In a world that seems increasingly about technology itself, it has become tempting to assume that the questions and challenges of new and better information products is about the technology.  While it is true that technology is the key enabler of the new information world we are building, it is also true that the decision making and judgment involved in how that technology is to be organized and deployed is of equal–and not decreasing–importance.  Indeed, as the products move toward increasing sophistication and flexibility–smart content you might say–the importance of the human and organizational parts of the information life cycle become even more important. 

It is a truism that you cannot deliver information products you can’t create and manage, and with the circle of participants in that creation and management ever widening, we must be sensitive to the limits of the creators.  Moreover, while just "getting it up on the web" used to be at least sufficient to justify deployment of information products, today’s information consumer has a much more extensive and demanding list of features required before he will accept web-based information.  The publisher who forgets  or ignores that list is for trouble.

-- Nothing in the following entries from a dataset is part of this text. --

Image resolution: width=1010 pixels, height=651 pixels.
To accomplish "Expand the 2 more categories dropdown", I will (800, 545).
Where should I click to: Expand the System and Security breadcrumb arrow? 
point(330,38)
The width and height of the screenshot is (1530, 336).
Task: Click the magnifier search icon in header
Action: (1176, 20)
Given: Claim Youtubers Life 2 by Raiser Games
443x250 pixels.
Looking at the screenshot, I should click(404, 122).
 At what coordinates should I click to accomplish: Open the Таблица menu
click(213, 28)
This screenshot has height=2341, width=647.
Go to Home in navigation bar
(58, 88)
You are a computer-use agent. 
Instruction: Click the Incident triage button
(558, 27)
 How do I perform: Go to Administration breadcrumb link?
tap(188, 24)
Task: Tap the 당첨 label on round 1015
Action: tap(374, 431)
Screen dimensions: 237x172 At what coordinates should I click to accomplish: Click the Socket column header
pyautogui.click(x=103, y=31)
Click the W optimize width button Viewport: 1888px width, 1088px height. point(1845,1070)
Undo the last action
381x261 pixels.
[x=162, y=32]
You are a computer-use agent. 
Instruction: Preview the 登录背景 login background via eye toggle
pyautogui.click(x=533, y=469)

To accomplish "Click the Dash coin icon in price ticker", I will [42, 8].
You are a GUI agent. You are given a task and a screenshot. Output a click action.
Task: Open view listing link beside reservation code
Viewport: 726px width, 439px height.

In a half-day session preceding the Gilbane conference next week, the Gilbance consulting team will tackle some of the real world challenges inherent in this rapidly changing information world, providing both sign posts for issues likely to come up and "in the trenches" suggestions for how to deal with them.  The goal of the session, scheduled for the afternoon of December 1, is that the attendees leave with a better handle on how to proceed in the quest for better information products and the role "smart content" should play. 

The presenters, in addition to their expertise in the technology and tools of information, bring a unique resource to their efforts: years of design, implementation and evaluation of real organizations facing real challenges.